Monday, January 2, 2012

Cuneiform Object Found on Malta





This artifact was likely a gift if anything to an important shrine.  What it does is clearly confirm the existence of active sea travel between the Levant and Malta which is a natural stopover on the way to Gibraltar.  The time was during the posited heyday of the Atlantean trade empire that we have shown to be operational throughout both the Atlantic littoral and the Mediterranean littoral for a period of around two thousand years ending abruptly with Hekla in 1159BCE.

Please note that the high period of the empire likely was during the last five centuries and that it was a maritime trade driven system completely unlike any land based empire of the time, such as existed and those were scant, and operated on a common currency using copper ingots and a palace based factory system such as exemplified by Crete and Mycenae.

Unfortunately it appears that cuneiform tablets were not used by this empire, or we would have an imperishable record of their actual sites.  Instead we have stone works wherever they prospered.

Rare Cuneiform Script Found on Island of Malta

Thu, Dec 22, 2011

A small-sized find in an ancient megalithic temple stirs the imagination.


Excavations among what many scholars consider to be the world's oldest monumental buildings on the island of Malta continue to unveil surprises and raise new questions about the significance of these megalithic structures and the people who built them.
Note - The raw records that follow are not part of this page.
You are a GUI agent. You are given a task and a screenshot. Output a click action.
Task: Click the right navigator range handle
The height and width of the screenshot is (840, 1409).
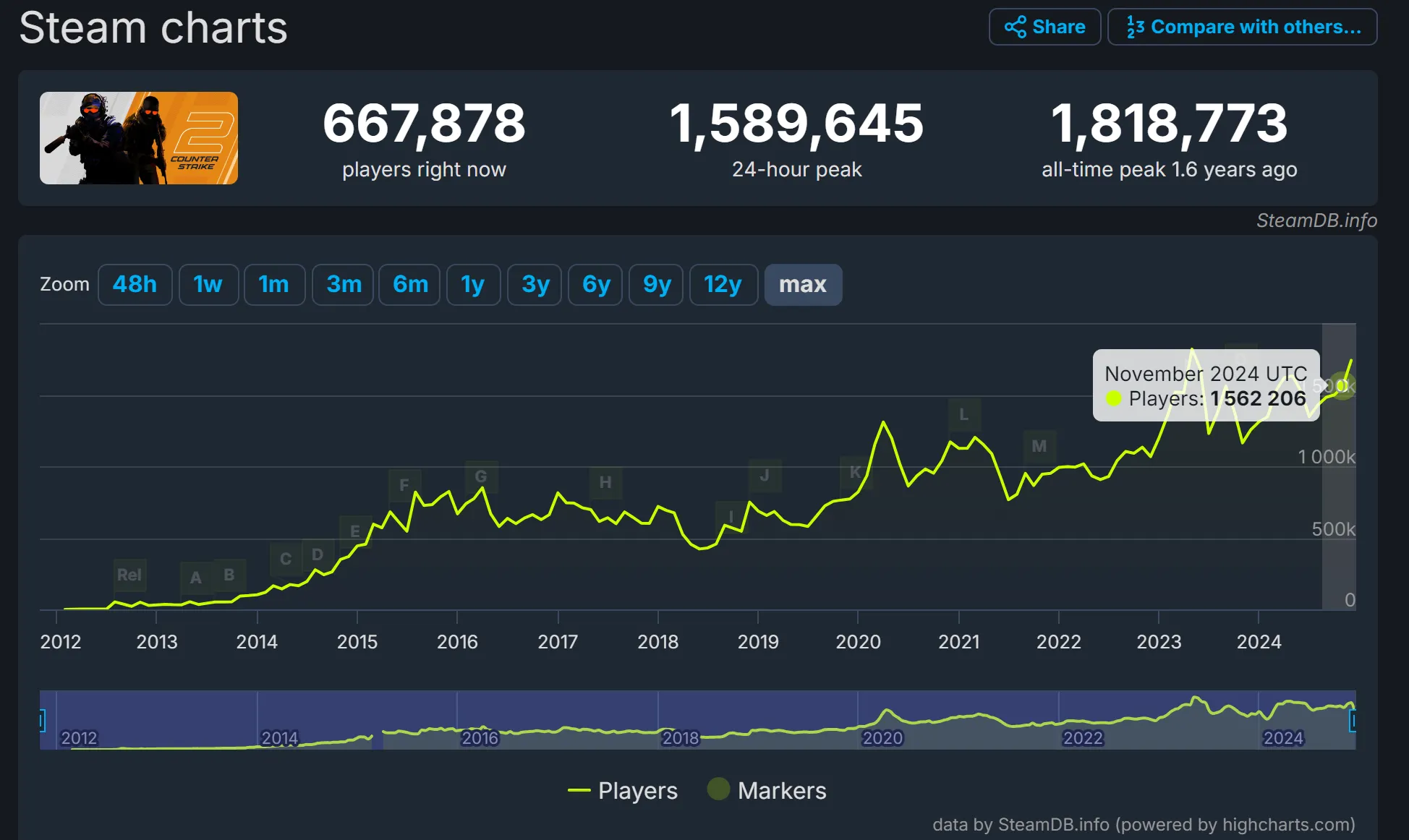point(1353,720)
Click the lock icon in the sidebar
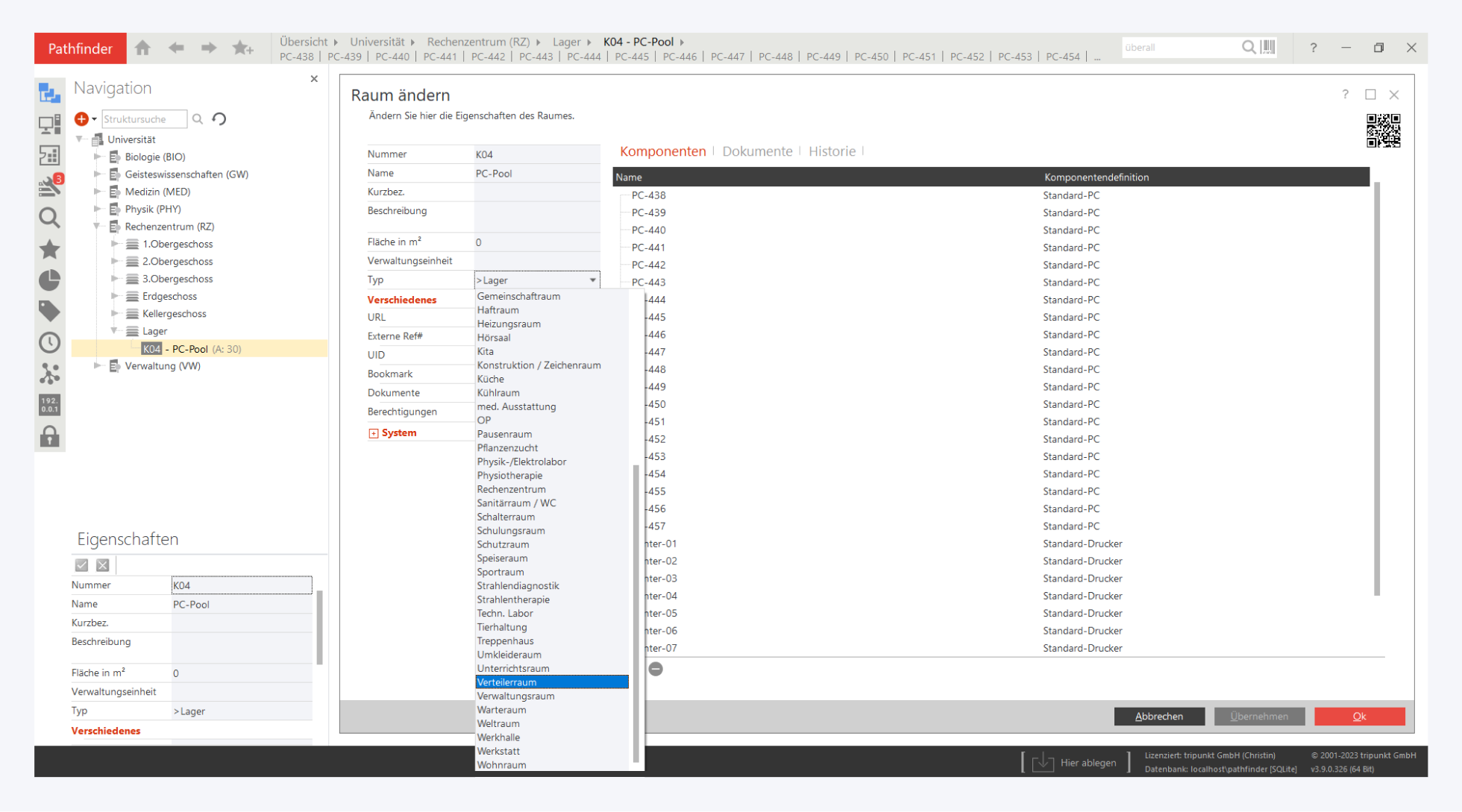This screenshot has height=812, width=1462. coord(50,436)
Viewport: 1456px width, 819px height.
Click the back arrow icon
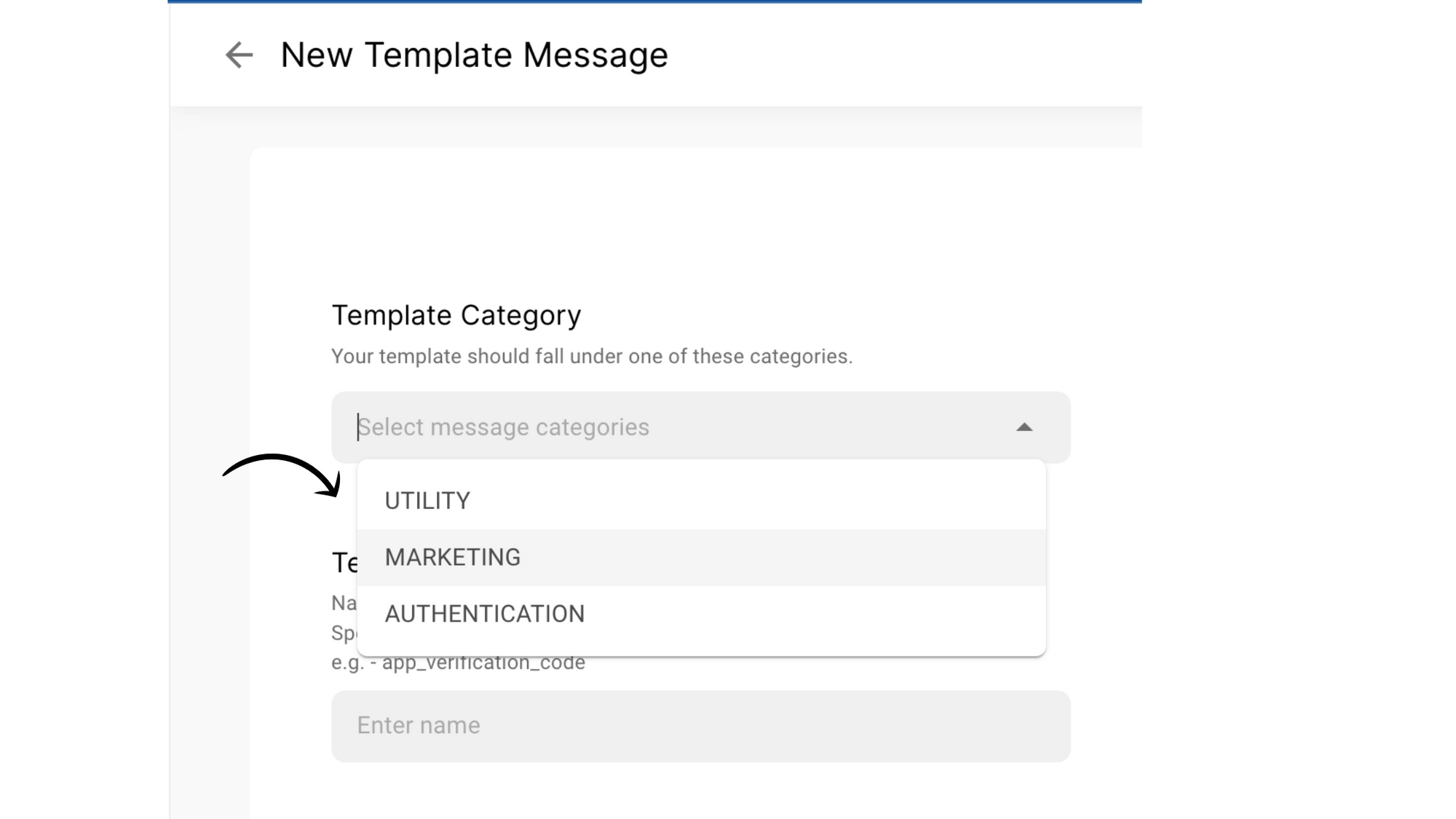click(x=239, y=55)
Not least is the latest find - a small but rare, crescent-moon shaped agate stone featuring a 13th-century B.C.E. cuneiform inscription, the likes of which would normally be found much farther east in Mesopotamia.

Led by palaeontology professor Alberto Cazzella of the University of Rome “La Sapienza”, the archaeological team found the inscribed stone in the sancturary site of Tas-Silg, a megalithic temple built during the late Neolithic period, and which has been used for various religious and ceremonial purposes by the ancients from the third millennium BC to the Byzantine era. The inscription was translated as a dedication to the Mesopotamian moon god Sin, the father of Ninurta who, for centuries, was the main deity worshiped far to the east in the city of Nippur in Mesopotamia. Nippur was considered a holy city and a pilgrimage site with a scribal school that generated literary texts. 

The location of the find makes it the farthest west the ancient script has ever been discovered, raising questions about how it ended up in the remote location. Some scholars theorize that the inscribed stone was likely looted from the temple of Nippur during military conflict and then transported westward through an exchange of hands by Cypriot or Mycenaean merchants, thought to have had trading relations with the central Mediterranean at the time. 

Moreover, because cuneiform-inscribed agate would have been considered highly valued during the late Bronze Age, its presence within the Tas-Silg sanctuary, according to some scholars, suggests that the sanctuary had a much wider significance than for those who lived on Malta at this time. The sanctuary is already known to have been an important place of worship in the Mediterranean during the Phoenician and Roman eras.